Get a load of the range of headlines after last week’s vitamin D studies:
New York Times: “Low vitamin D levels linked to disease in two big studies”
Philly.com: “Jury still out on benefits of vitamin D”
Discover magazine: “D-bunked: vitamin D’s benefits are overhyped, study says”
Yahoo News: “Higher levels of vitamin D might save your life”
ABC7Chicago.com: “Vitamin D may cut risk of cancer, heart disease”
What’s the story here?
The first study looked at 73 observational studies with almost 850,000 participants, as well as 22 randomized controlled trials with more than 30,000 participants using vitamin D alone versus placebo or no treatment. The researchers found that, in the observational studies, that the risk of death from cardiovascular disease, cancer and other causes was significantly higher for those who did not take vitamin D supplements.
Specifically, the researchers found that adults who had lower levels of vitamin D in their bodies had a 35 percent increased risk of death from heart disease, 14 percent greater likelihood of death from cancer, and overall a higher risk of death from all causes.
They also found that those who supplemented with vitamin D2 had no benefit, whereas those taking vitamin D3 had an 11 percent reduction in mortality from all causes compared to adults who did not supplement. Vitamin D2 is often used by vegetarians because D3 comes from lanolin derived from sheep wool. I must say, I’m pretty sure we’re doing the sheep a favor to shave off all that wool in the middle of summertime, so why the vegetarian angst?

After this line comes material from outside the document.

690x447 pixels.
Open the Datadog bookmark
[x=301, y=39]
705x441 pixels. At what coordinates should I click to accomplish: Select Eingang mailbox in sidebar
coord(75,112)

Regardless, this is great news for D3. The researchers wrote, “Supplementation with vitamin D3 significantly reduces overall mortality among older adults. However, before any widespread supplementation, further investigations will be required to establish the optimal dose and duration.”
As for duration, think about where we get most vitamin D if not from supplements: the sun. So, if you’re a person who works inside, or if you’re anybody in the season when the sun is too low to give much benefit, supplement every day. “In wintertime, everybody has to supplement,” said Brant Cebulla, Development Director at the Vitamin D Council. “In New York City or Boston you won’t raise your vitamin D levels in wintertime.”
As for dose, the Vitamin D Council has a paleo take on things. “When researchers measured the vitamin D levels of hunter-gatherers, they are at 40-50 ng/dl, and that correlates to 5,000IU/day, so the Vitamin D Council recommends 5,000 IU/day.”
Before I go on, a word about meta-analysis: I have issues with meta-analysis because of the potential for bias – they combine results of studies that might be similar but are rarely the same, so they have within them an “essential conundrum,” as Aldo Bernasconi, director of information and research at GOED, the Global Organization for EPA and EHA Omega-3s, put it. “On the one hand, a meta-analysis has a greater chance of resolving a question because more subjects are included. On the other hand it has a smaller chance because the studies are never absolutely similar.”
Okay, thanks for letting me get that out of the way. What’s up with the second study?
The second meta-analysis looked at vitamin D’s role in death from cardiovascular disease, cancer or other conditions, and found that those who had low vitamin D levels in their blood tended to have increased risk of death from cardio disease, cancer and other causes. If the people in the 14 trials assessed here were taking vitamin D supplements, their risk of death was cut by 11 percent.